MATERIAL SHOWN:

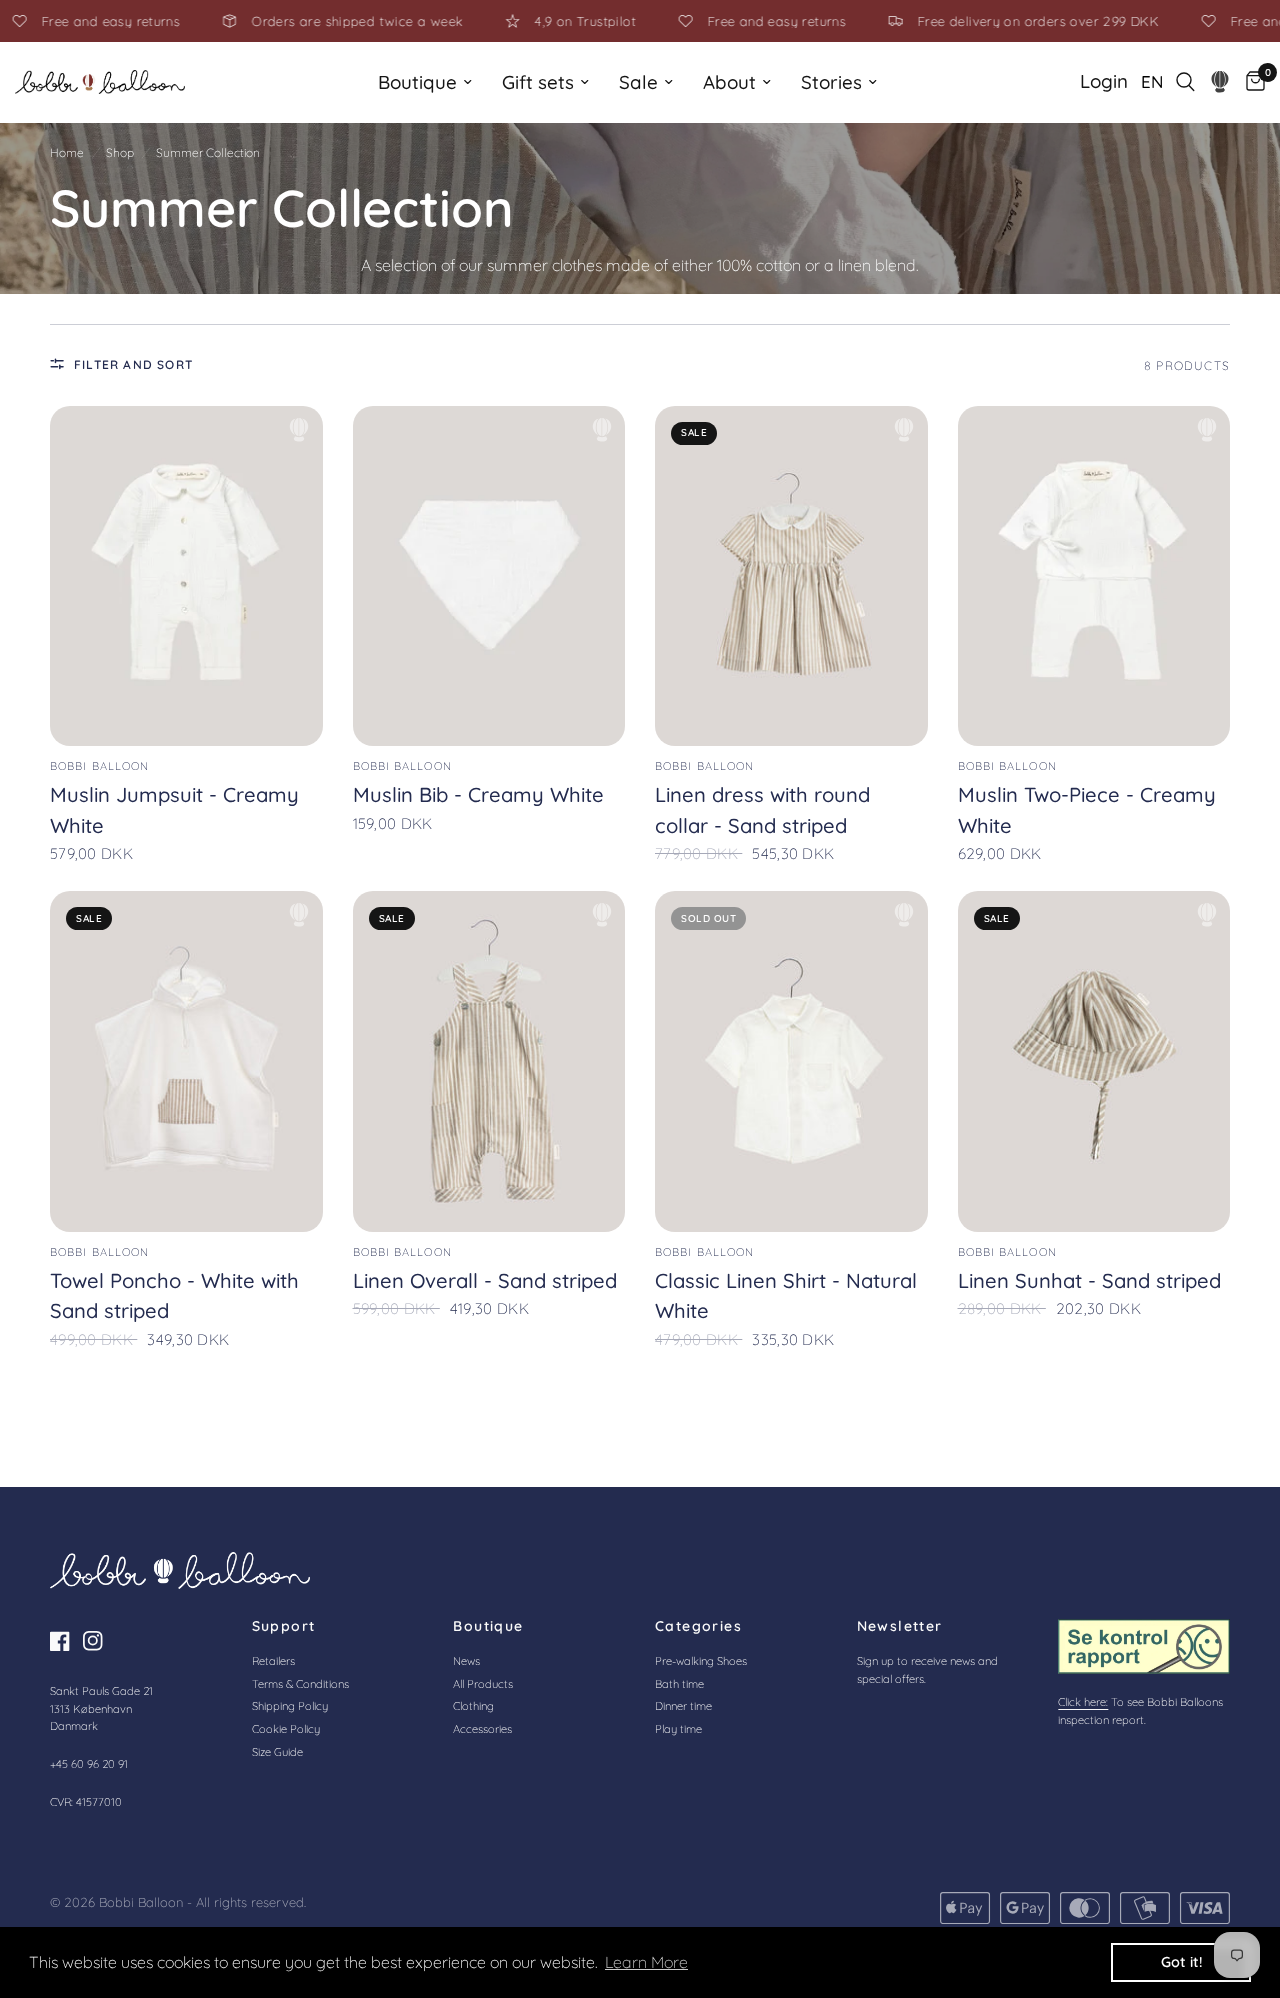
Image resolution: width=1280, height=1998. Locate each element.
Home (67, 152)
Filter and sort (133, 364)
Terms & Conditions (300, 1684)
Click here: (1083, 1702)
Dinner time (683, 1706)
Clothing (473, 1706)
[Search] (1185, 82)
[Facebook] (65, 1641)
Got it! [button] (1181, 1962)
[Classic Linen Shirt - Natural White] (791, 1061)
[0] (1250, 82)
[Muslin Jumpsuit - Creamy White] (186, 576)
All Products (483, 1684)
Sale (638, 82)
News (466, 1661)
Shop (120, 152)
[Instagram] (98, 1641)
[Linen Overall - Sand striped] (489, 1061)
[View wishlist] (1220, 82)
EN (1152, 81)
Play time (678, 1729)
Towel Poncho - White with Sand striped (174, 1295)
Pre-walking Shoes (701, 1661)
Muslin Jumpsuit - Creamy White (174, 809)
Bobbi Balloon (99, 766)
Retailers (273, 1661)
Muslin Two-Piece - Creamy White (1087, 809)
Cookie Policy (286, 1729)
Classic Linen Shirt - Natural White (786, 1295)
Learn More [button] (646, 1962)
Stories (831, 82)
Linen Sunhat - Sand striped (1089, 1280)
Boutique (417, 82)
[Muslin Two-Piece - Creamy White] (1094, 576)
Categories (698, 1626)
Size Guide (277, 1752)
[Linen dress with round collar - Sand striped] (791, 576)
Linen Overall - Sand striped (485, 1280)
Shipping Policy (290, 1706)
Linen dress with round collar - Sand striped (762, 809)
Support (284, 1626)
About (729, 82)
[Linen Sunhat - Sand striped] (1094, 1061)
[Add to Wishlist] (299, 430)
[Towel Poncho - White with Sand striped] (186, 1061)
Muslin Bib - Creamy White (478, 794)
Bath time (679, 1684)
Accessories (482, 1729)
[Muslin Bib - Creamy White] (489, 576)
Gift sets (538, 82)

WORK INSTRUCTION:
An exact copy of the lines above, from the one containing "All Products (483, 1684)" down to the one containing "Play time (678, 1729)" and including both, is the whole answer; retype it and nothing else.

EXERCISE ANSWER:
All Products (483, 1684)
Sale (638, 82)
News (466, 1661)
Shop (120, 152)
[Instagram] (98, 1641)
[Linen Overall - Sand striped] (489, 1061)
[View wishlist] (1220, 82)
EN (1152, 81)
Play time (678, 1729)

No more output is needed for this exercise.